Quando ainda sentimos frescos os ecos da “celebração” do centenário da Primeira Grande Guerra, são muitos e bons os livros que nos chegam e, entre eles, destaca-se por exemplo “O Gatilho” (Bertrand Editora, 2014), um relato fantástico que leva-nos a fazer uma viagem no tempo através da pena do britânico Tim Butcher, responsável por obras como “Rio de Sangue” e “À Caça do Diabo”.
Tal como nos seus trabalhos jornalísticos – Butcher é autor de reportagens de guerra de excelência e esteve nos conflitos ocorridos na Bósnia, Kosovo, Iraque ou Líbano –, o atual correspondente do britânico Daily Telegraph em Jerusalém transforma “O Gatilho” num impressionante exercício de determinação, onde os factos apresentados sobressaem através de uma nova abordagem e impressionantes perspetivas.
Dividido em 12 capítulos, “O Gatilho” (cujo subtítulo remete o leitor “no rasto do assassino que levou o mundo para a guerra”) traça-nos o perfil de Gavrilo Princip, um jovem que, na manhã de 28 de julho de 1914, em Sarajevo, disparou sobre o arquiduque Francisco Fernando, na época herdeiro do Império Austro-Húngaro, sendo essa ação a génese de um ciclo de acontecimentos que derivariam na Primeira Guerra Mundial, conflito que ceifou a vida a mais de 15 milhões de pessoas num espaço de quatro anos.
Butcher consegue, de forma extraordinariamente competente e factual, relatar a vida de Gavrilo Princip, o seu trajeto político e os seus motivos através de uma visão inovadora. Princip, que tinha o sonho de viver num país independente, desencadeou um rol de acontecimentos que mudaram e moldaram o mundo até aos nossos dias.
“O Gatilho” contextualiza a conjetura que possibilitou a Primeira Grande Guerra através de uma apresentação narrativa envolta de episódios factuais, memórias e flashbacks, elementos que ganham credibilidade e pertinência graças ao profundo conhecimento que Butcher tem da região dos Balcãs e que resulta da sua experiência enquanto repórter, entre os anos 1990 e 2012.
Estamos perante uma obra que também marca uma geração que viu a década de 1990 emergida em conflitos que tinham a definição de fronteiras como a principal meta, nem que para isso fosse derramado sangue ou que a tortura se assumisse como uma ferramenta legitimada pelo fim em si mesmo. Através de um efeito causa-consequência, a mais recente obra de Tim Butcher traça uma “analogia” entre os passos de Gavrilo Princip e a Primeira Grande Guerra, fazendo também uma tangente aos mais recentes acontecimentos nos Balcãs. Para tal, Butcher serve-se de uma prosa cristalina e fluente que trespassa a sua paixão, pelo que escreve assentando na primazia quase “poética” das descrições.

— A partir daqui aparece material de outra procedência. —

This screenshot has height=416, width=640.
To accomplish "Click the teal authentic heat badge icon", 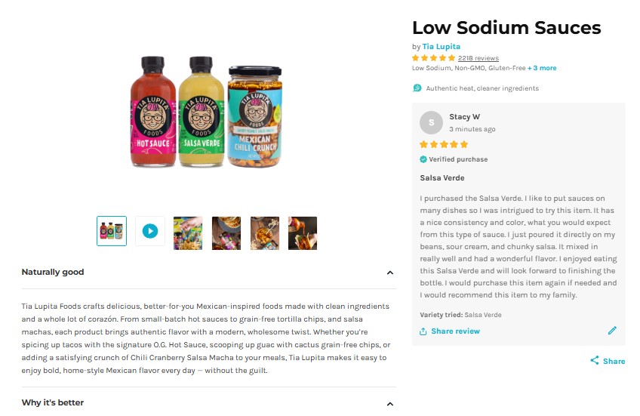I will point(417,88).
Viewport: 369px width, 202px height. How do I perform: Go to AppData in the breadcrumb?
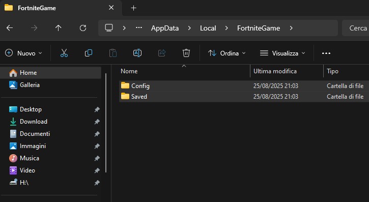165,28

A investigação que deu origem a “O Gatilho” impressiona pela documentação apresentada sobre Princip e os registos fotográficos que acompanham a obra tornam-na mais credível, completa e entusiasmante. Mas Butcher não se contenta com o papel de “narrador”. As considerações que faz sobre a natureza conceptual de temas tão delicados como o nacionalismo, bem como as suas consequências, fazem-nos refletir sobre uma influência política que resvala na atual conceção das cada vez mais frequentes mexidas no mapa mundial, bem como do surgimento de novas fronteiras, um dos mais importantes desafios que a humanidade atravessa e que resulta em perigosos estados de alerta.